*Reading passage*
* Start *

Courts have consistently interpreted the definition broadly. If you are exercising supervisory functions, you are a supervisor. The label on your hard hat does not matter.
Section 27: Your Legal Duties
Section 27 of the OHSA spells out the specific duties of a supervisor. Every one of these is a legal obligation, not a guideline. Failing to meet any of them can result in charges against you personally.
- Ensure workers use prescribed protective equipment (s. 27(1)(a)): You must make sure every worker under your supervision is wearing the required PPE — hard hat, safety boots, harness, high-vis, eye protection, whatever the work demands. If a worker is not wearing their harness and they fall, you are the one who will be asked why.
- Advise workers of hazards (s. 27(2)(a)): You are required to inform workers of any actual or potential hazards in the workplace that you are aware of. This is not about writing a generic hazard assessment once. It means communicating specific hazards to specific workers as conditions change throughout the day.
- Provide written instructions on measures and procedures (s. 27(2)(b)): Where required by regulation, you must give workers written instructions about safety measures and procedures to be followed. On construction projects, this includes fall protection plans, rescue plans, and confined space procedures.
- Take every precaution reasonable in the circumstances (s. 27(2)(c)): This is the catch-all duty, and it is the most powerful. Even if no specific regulation covers a particular hazard, you must still take every reasonable precaution to protect your workers. This duty has been used to prosecute supervisors in situations where no specific safety rule was broken but a foreseeable hazard was not addressed.

* End *

*Data extract*
* Start *

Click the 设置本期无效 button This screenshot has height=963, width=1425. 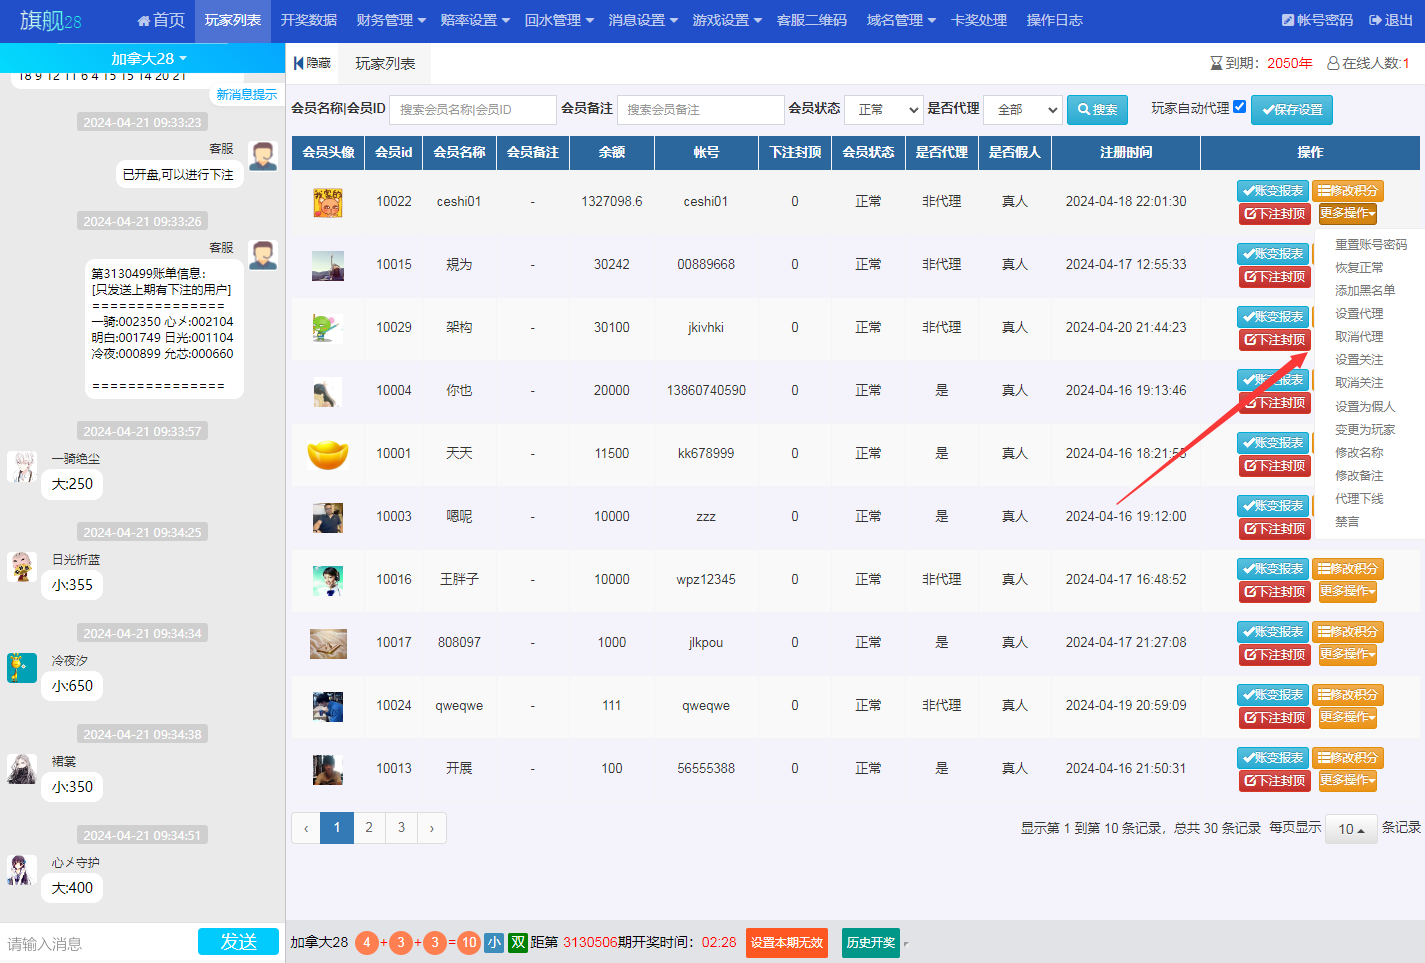click(786, 942)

* End *

*Actions to take*
1. Revise the part of the supervisor duties text that begins at the words "Section 27: Your" and stops after "be asked why.", changing "harness" to "safety harness".
2. Summarize the passage on supervisor duties in two sentences.
The data has no connection to the text on supervisor duties.

*Task solutions*
1.
Section 27: Your Legal Duties
Section 27 of the OHSA spells out the specific duties of a supervisor. Every one of these is a legal obligation, not a guideline. Failing to meet any of them can result in charges against you personally.
- Ensure workers use prescribed protective equipment (s. 27(1)(a)): You must make sure every worker under your supervision is wearing the required PPE — hard hat, safety boots, safety harness, high-vis, eye protection, whatever the work demands. If a worker is not wearing their safety harness and they fall, you are the one who will be asked why.

2. Courts read the definition of supervisor broadly, so anyone exercising supervisory functions is a supervisor, and Section 27 of the OHSA sets out that person's legal duties, any of which can lead to personal charges if not met. These include making sure workers use the required protective equipment, advising them of hazards, giving written instructions where regulations require them, and taking every reasonable precaution even when no specific regulation covers a hazard.